The International Telecommunication Union says that if one-way latency is less than 150 milliseconds, users of most applications, both speech and non-speech, will experience essentially transparent interactivity. I've never used an O3b link, but they promise a round-trip latency of under 150 milliseconds, so I assume they work well for voice calls, where GSO satellites would introduce a perceptible delay. However, an MEO link might be noticeably slower than a LEO link while browsing modern Web sites.

O3b launched four satellites last week and they plan to launch four more early next year. That will bring their constellation to 20 satellites and enable them to continue expanding their current business of serving relatively large customers like mobile phone companies, government organizations, and cruise ship lines. For example, they serve Digicell which has over 40,000 LTE accounts in Papua New Guinea.

There is a growing market for O3b's current service, but their next-generation satellite-communication system, called mPOWER, will be much improved and will compete in some applications with terrestrial fiber and, in the future, with LEO constellations. The initial mPOWER constellation of seven satellites was designed and will be manufactured by Boeing. While today's O3b satellites have 10 steerable edge-terminal beams, the mPOWER satellites will have over 4,000 steerable beams that can be switched under program control giving the constellation over 30,000 dynamically reconfigurable beams and over 10 Tbps capacity. The highly-focused beams will address single terminals, not wasting power on locations with no users. The constellation will be launched in 2021.

Seven satellites, each with over 4,000 steerable, fully-shapeable beams

O3b has also contracted with three customer-edge terminal manufacturers ALCAN, Isotropic Systems and Viasat. I don't know the prices or capabilities of these terminals, but it is probably safe to say they will utilize different, novel antenna technologies and have different prices and characteristics for different applications. I am guessing that ALCAN is working on a low-cost, flat-antenna terminal using their liquid crystal technology; Isotropic is working on antennas based on their optical beamformer modules and Viasat is working on a terminal with a more expensive phased-array antenna that can communicate with both SES GEO and mPOWER MSO satellites.

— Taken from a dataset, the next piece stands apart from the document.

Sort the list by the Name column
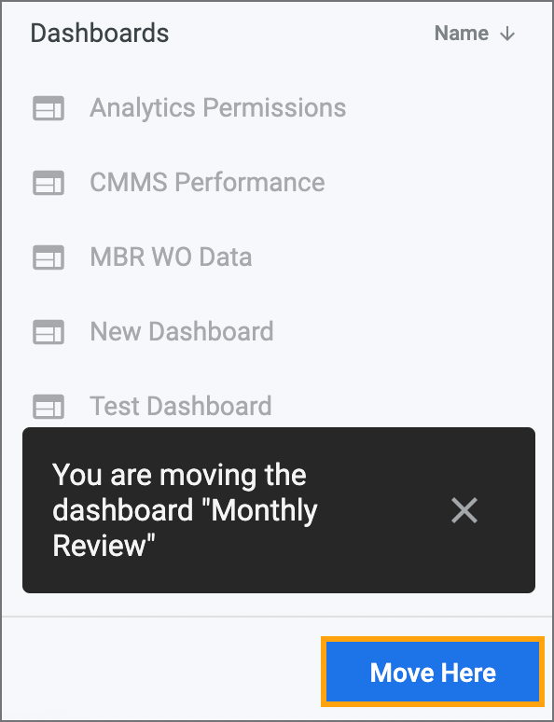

In the press conference announcing mPOWER, SES Networks CEO emphasized that these were smart terminals -- computers that happened to have antennas. They will be continuously connected and monitored and able to download software updates and new applications. They will be parts of an integrated system comprised of edge terminals, terrestrial POPs and gateways, SES GSO satellites, existing O3b and future mPOWER satellites and terrestrial fiber and wireless networks. The network will be dynamically configured under program control as a function of applications and cost.

Applications for flat-panel edge terminals (source)

The first seven mPOWER satellites will be in equatorial orbit and cover nearly 400 million square kilometers between + and - 50 degrees latitude. Once mPOWER is up and running, SES plans to retire and not replace two of their GSO satellites and they will add to the initial seven-satellite constellation when the capacity is needed. They will still market to customers like governments, ISPs, mobile phone companies and ship and airlines, but will be able to serve many more and smaller organizations.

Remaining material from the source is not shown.